Repetitive crashes; continuous knocks on the door of safety

Repetitive crashes; continuous knocks on the door of safety

Kathmandu, 10 August 2016

Is this tragic crash trying to drag our attention towards some system seriously ill but unknown? Were the victims really destined to die in a helicopter crash they never expected to board in? After this trend of series of helicopter crashes shouldn’t the message be passed to everyone concerned? The technical part of the crash is another side of this incident but should we not be aware about the other major cause related with this type of tragic incidents that is bothering us time to time?

August 08, 2016 another black cloud of pain hovered aviation of Nepal. Different interpretations regarding pilot’s ability, aircraft’s age, meteorological conditions, technical aspects and etc. began to gain attentions at the peak in various news medias and public when a Fishtail Air’s helicopter AS350 B2 registered as 9N-AKA Kathmandu bound from Fidim, Gorkha crashed into a hill of Madanpur-9 of Nuwakot district just few kilometers away from Kathmandu claiming lives of all 7 people onboard including the Captain and a newly born 5 days old infant.

Most significantly, what needs to be remembered is an infant child and her mother who faced medical emergency post-delivery in a rural part of Nepal were being rescued by a private airliner of Nepal carrying the mother’s in laws and a nurse on board. The helicopter was not an air ambulance for it was just a chartered flight sent for a medical evacuation mission in exchange of a heavy price paid to the airliner company.

▬▬▬▬▬▬

Exercise goal — Revise the article on the helicopter crash from "Most significantly, what" up to and including "the airliner company.", replacing "chartered flight" with "charter flight".

Data provided —

▬▬▬▬▬▬

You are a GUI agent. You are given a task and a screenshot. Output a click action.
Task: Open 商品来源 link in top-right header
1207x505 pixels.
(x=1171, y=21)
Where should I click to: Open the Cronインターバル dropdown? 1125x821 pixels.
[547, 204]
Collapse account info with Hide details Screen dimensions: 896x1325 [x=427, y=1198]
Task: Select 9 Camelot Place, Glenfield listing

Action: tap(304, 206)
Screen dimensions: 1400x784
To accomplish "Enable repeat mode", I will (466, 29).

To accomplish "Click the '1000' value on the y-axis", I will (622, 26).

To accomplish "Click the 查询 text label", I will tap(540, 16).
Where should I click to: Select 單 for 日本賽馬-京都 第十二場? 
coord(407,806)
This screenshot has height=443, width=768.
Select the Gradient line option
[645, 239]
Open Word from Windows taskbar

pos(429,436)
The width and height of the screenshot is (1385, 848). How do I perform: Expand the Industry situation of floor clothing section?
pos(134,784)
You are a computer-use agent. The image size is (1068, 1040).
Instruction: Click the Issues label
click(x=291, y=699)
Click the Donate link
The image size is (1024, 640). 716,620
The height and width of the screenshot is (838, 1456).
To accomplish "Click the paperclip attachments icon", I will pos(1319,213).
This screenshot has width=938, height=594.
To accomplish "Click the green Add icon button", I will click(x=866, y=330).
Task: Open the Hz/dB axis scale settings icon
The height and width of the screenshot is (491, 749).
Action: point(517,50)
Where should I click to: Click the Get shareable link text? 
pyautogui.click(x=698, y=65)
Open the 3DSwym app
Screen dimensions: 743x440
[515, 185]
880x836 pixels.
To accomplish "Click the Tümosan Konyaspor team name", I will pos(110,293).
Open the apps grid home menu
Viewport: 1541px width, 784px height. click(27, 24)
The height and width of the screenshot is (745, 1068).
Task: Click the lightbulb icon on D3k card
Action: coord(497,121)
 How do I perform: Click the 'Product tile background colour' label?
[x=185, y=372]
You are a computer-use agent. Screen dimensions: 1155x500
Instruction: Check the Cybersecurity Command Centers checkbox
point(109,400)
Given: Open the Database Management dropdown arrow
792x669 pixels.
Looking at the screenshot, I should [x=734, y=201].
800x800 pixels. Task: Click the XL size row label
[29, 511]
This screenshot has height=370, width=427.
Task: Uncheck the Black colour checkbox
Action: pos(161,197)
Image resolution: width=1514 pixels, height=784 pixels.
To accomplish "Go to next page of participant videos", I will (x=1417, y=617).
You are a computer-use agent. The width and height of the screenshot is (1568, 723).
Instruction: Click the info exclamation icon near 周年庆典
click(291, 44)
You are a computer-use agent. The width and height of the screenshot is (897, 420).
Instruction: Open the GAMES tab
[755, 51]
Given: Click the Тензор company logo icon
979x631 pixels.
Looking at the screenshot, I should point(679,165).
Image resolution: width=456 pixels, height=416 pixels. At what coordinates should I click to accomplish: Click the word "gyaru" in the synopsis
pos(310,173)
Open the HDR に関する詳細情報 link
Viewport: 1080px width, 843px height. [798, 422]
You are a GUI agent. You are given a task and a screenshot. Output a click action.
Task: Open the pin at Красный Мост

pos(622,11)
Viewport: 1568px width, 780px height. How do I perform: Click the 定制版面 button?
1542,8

▬▬▬▬▬▬

Solved exercise —
Most significantly, what needs to be remembered is an infant child and her mother who faced medical emergency post-delivery in a rural part of Nepal were being rescued by a private airliner of Nepal carrying the mother’s in laws and a nurse on board. The helicopter was not an air ambulance for it was just a charter flight sent for a medical evacuation mission in exchange of a heavy price paid to the airliner company.